![]()
Face à la crise persistante de l’alimentation du bétail et à la forte dépendance aux produits importés, Mabouba Diagne entend transformer une contrainte structurelle en véritable moteur de croissance économique. À travers une stratégie ambitieuse axée sur les cultures fourragères et l’ensilage de maïs, le gouvernement sénégalais ambitionne de bâtir une industrie locale capable de générer plus de 150 milliards de F CFA tout en renforçant la souveraineté pastorale du pays.
Longtemps relégué au second plan, le fourrage apparaît désormais comme un enjeu stratégique majeur dans la politique agricole nationale. Les autorités veulent réduire les coûts élevés de l’alimentation animale qui pèsent lourdement sur les éleveurs et freinent le développement du secteur de l’élevage.
Aujourd’hui, certains sacs de foin dépassent les 8 000 F CFA tandis que les aliments industriels pour bétail sont vendus à plus de 10 000 F CFA. Une flambée des prix qui fragilise les exploitations pastorales et limite leur compétitivité sur le marché national et sous-régional.
C’est dans ce contexte que le ministre Mabouba Diagne lance un appel appuyé au secteur privé national, aux jeunes entrepreneurs agricoles ainsi qu’aux investisseurs. L’objectif affiché est clair : faire émerger une véritable industrie fourragère sénégalaise capable de satisfaire durablement les besoins du cheptel national.
Le gouvernement mise particulièrement sur l’ensilage de maïs, une technique de conservation alimentaire considérée comme rentable et adaptée aux réalités climatiques du Sénégal. Selon les projections avancées par le ministère, un hectare pourrait produire plus de 40 tonnes de matière fourragère et générer jusqu’à 4 millions de F CFA de chiffre d’affaires.
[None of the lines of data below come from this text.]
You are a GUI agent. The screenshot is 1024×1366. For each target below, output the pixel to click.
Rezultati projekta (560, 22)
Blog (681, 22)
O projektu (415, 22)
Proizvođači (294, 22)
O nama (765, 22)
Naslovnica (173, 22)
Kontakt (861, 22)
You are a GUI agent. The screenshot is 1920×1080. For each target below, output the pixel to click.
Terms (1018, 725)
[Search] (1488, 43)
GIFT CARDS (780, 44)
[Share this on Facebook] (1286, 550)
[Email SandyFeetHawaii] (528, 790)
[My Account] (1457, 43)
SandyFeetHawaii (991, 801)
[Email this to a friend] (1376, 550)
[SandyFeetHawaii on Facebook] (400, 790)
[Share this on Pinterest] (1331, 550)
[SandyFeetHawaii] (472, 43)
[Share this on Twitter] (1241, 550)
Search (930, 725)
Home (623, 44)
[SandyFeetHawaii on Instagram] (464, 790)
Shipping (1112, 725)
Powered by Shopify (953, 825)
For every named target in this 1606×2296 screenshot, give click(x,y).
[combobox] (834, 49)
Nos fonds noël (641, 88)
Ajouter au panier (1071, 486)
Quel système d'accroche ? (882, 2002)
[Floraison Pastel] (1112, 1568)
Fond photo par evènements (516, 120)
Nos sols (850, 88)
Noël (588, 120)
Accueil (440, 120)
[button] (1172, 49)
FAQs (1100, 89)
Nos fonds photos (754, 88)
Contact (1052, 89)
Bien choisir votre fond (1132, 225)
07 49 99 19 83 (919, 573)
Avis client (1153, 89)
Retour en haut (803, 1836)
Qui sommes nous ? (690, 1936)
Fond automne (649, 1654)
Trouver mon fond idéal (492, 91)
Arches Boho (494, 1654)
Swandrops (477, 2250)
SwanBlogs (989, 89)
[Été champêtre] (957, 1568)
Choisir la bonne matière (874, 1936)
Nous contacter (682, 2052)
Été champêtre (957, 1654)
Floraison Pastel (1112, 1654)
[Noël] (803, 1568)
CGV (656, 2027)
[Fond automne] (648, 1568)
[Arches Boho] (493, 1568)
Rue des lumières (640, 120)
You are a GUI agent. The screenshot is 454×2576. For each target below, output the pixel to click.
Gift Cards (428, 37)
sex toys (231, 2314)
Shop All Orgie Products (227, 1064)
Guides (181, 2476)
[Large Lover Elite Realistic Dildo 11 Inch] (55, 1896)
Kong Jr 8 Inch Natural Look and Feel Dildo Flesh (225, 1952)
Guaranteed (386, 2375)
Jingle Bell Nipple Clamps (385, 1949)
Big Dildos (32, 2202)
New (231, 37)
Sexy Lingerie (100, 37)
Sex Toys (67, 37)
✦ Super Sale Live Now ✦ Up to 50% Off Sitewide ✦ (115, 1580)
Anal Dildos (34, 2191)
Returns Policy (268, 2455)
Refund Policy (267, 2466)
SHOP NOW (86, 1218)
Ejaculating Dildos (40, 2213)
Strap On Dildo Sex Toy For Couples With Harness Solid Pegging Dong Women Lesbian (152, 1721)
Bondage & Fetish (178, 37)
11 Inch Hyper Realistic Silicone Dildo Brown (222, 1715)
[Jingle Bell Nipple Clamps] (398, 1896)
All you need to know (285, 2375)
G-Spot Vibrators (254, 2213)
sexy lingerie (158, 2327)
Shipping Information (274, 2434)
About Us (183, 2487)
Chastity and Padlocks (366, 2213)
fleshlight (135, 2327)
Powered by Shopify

Au-delà des performances agricoles, les ambitions sont également économiques et sociales. En augmentant significativement la production locale, les autorités espèrent réduire presque de moitié le coût des aliments destinés au bétail. Le prix du sac pourrait ainsi être ramené autour de 5 000 F CFA, offrant un véritable soulagement aux éleveurs confrontés à la hausse continue des charges de production.
L’État vise désormais l’exploitation de 50 000 hectares dédiés aux cultures fourragères. Une étape jugée déterminante pour atteindre l’autosuffisance en lait, en viande rouge et même en moutons de Tabaski.
Avec une production estimée à près de 1,5 million de tonnes, la filière pourrait générer plus de 150 milliards de F CFA de chiffre d’affaires, ouvrant ainsi la voie à une nouvelle économie rurale fondée sur la transformation locale et la valorisation des ressources agricoles.
À travers cette stratégie, le gouvernement cherche également à répondre au déficit chronique d’alimentation du bétail observé durant certaines périodes de l’année. Pour les autorités, il devient impératif de bâtir un modèle d’élevage plus autonome, durable et compétitif.
Derrière cette vision se profile aussi une volonté de moderniser l’agriculture sénégalaise en créant de nouvelles opportunités d’emplois dans les zones rurales, notamment pour les jeunes porteurs de projets et les coopératives agricoles.
Pour Mabouba Diagne, l’avenir de l’élevage sénégalais passera inévitablement par une production locale forte, capable de sécuriser les chaînes d’approvisionnement tout en stimulant la croissance économique nationale.